On the other hand, Oxford’s definition of fascism is highly political:
Fascism—An authoritarian and nationalistic right-wing system of government and social organization.
I find it interesting that the definitions of socialism and communism do not use the term “left-wing” while the definition of fascism clearly references “right-wing”. Furthermore, the definition of communism makes not reference to “authoritarian” or “nationalistic”. I guess that neither of those words apply to states/former states such as the Soviet Union, China, Cuba, the states of eastern Europe (1945-early 1980’s), Vietnam, etc etc etc.

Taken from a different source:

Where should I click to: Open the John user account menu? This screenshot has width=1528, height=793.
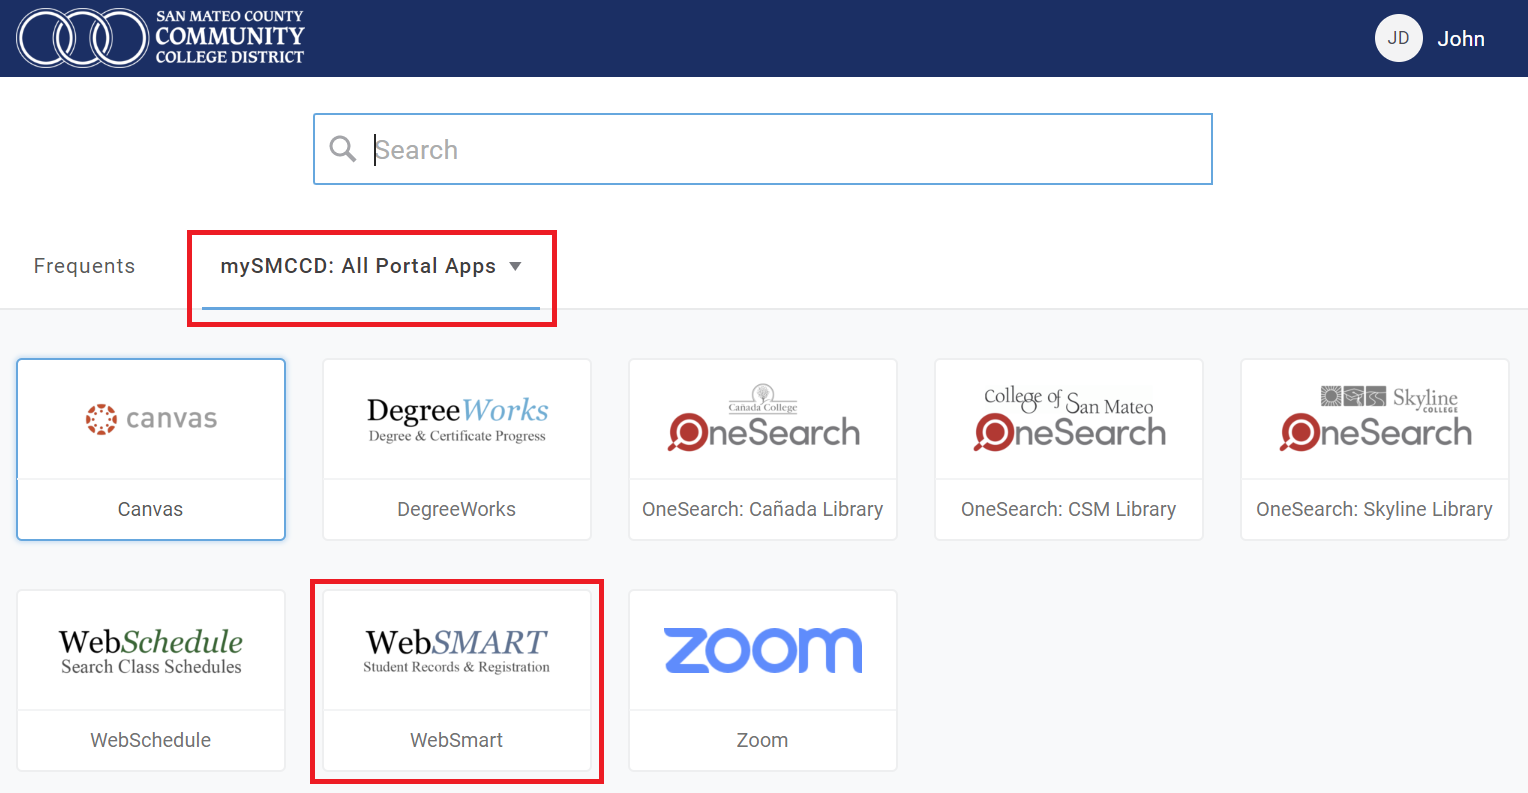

Paul–again, great comment. The definitions of communism and socialism do differ, in that socialism allows private ownership of homes, clothes, autos, etc.–just not the means of producing or selling them. They do avoid mixing with political issues, where as the definition of fascism is more a definition of a political system and doesn’t really describe the economics. But all of this is really what my post is about–people confuse political organizations and economic systems in their writings and speech, sometimes inadvertently and sometimes deliberately. Solving real problems in the world is easier when we mentally separate the two as much as we can.